In general, 486-era systems were far less choosy regarding RAM brand/model than has been the case the past 15-20 years, which is why brands are less commonly mentioned.
RAM density and structure was very relevant. 486 memory controllers (outside of obscure server designs) were 32b, so you minimum unit of RAM is also 32b wide. That means 4 30p SIMMs or 1 72p SIMM. Now, some 386 chipsets did memory interleaving, but iirc it was never a 486 thing, so there is no performance benefit to be gained from multiple memory banks (multiple SIMMs). Theoretically a single bank loads the bus less than multiple banks so you can use tighter timings on a single 16MB SIMM vs 2x8MB or 4x4MB. In practice it's not likely to be at all relevant at the low 33MHz bus speed of your DX4. The only remaining consideration is upgrade space: if you have four 72p SIMM slots and you're only using one, that gives you three more to play with later.
A standard recommendation back in the day was to match the metal of pins and pads, so if your SIMM slot has gold pins, go for SIMMs with gold pads, if it has tin pins, go for tin pads. Supposedly that would reduce corrosion. >25 years later nobody has actually observed more corrosion on mismatched metals, so take this a seriously as you feel like.

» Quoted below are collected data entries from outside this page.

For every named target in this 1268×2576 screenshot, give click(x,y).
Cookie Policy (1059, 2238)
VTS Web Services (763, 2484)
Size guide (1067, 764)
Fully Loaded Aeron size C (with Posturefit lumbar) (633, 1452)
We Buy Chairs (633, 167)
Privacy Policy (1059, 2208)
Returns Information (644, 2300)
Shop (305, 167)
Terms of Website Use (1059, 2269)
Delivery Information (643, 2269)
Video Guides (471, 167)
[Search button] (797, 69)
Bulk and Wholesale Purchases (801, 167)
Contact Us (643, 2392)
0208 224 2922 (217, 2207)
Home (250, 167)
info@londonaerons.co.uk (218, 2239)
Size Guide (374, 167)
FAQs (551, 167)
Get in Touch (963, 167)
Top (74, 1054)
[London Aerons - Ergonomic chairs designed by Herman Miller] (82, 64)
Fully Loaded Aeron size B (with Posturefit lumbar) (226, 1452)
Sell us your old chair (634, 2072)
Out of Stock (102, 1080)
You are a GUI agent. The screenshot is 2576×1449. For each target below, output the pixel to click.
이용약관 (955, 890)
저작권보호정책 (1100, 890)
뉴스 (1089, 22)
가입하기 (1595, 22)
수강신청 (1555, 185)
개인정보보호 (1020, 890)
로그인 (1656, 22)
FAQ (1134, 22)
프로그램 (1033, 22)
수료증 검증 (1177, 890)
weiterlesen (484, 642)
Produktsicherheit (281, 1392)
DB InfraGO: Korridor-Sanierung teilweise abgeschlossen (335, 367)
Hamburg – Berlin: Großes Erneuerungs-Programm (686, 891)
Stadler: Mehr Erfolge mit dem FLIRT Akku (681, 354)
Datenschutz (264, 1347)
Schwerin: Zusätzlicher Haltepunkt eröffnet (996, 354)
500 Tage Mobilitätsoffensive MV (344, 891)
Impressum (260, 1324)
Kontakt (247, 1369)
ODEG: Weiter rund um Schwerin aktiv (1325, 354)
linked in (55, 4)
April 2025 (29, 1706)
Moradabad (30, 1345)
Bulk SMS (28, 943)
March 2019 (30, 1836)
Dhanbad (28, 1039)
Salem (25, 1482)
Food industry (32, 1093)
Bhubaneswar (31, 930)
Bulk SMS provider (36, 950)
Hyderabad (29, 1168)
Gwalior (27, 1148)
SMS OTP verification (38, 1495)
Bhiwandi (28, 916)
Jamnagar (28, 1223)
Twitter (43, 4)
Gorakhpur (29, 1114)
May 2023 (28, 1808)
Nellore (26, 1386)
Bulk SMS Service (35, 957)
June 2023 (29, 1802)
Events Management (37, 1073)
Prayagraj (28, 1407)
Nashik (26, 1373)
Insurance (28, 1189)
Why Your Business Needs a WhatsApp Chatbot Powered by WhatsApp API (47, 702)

Finally parity support depends on motherboard & chipset. Some can't use it (but it doesn't hurt either), some can use it, a few absolutely require it. Looking here all combinations are listed as "x36" which implies parity. I would be surprised if it is a hard requirement, but there's no reason not to get parity SIMMs (worst case you just don't use the extra bit), so if in doubt, get parity.
As for where to get it... I usually get mine out of bigger hauls locally, but occasionally I have bought stuff on eBay (very specific things like 16MB 30p SIMMs or 128MB 72p SIMMs) and generally had good experiences, just be absolutely sure what you need and triple-check SIMM numbers to be sure that's what you're getting.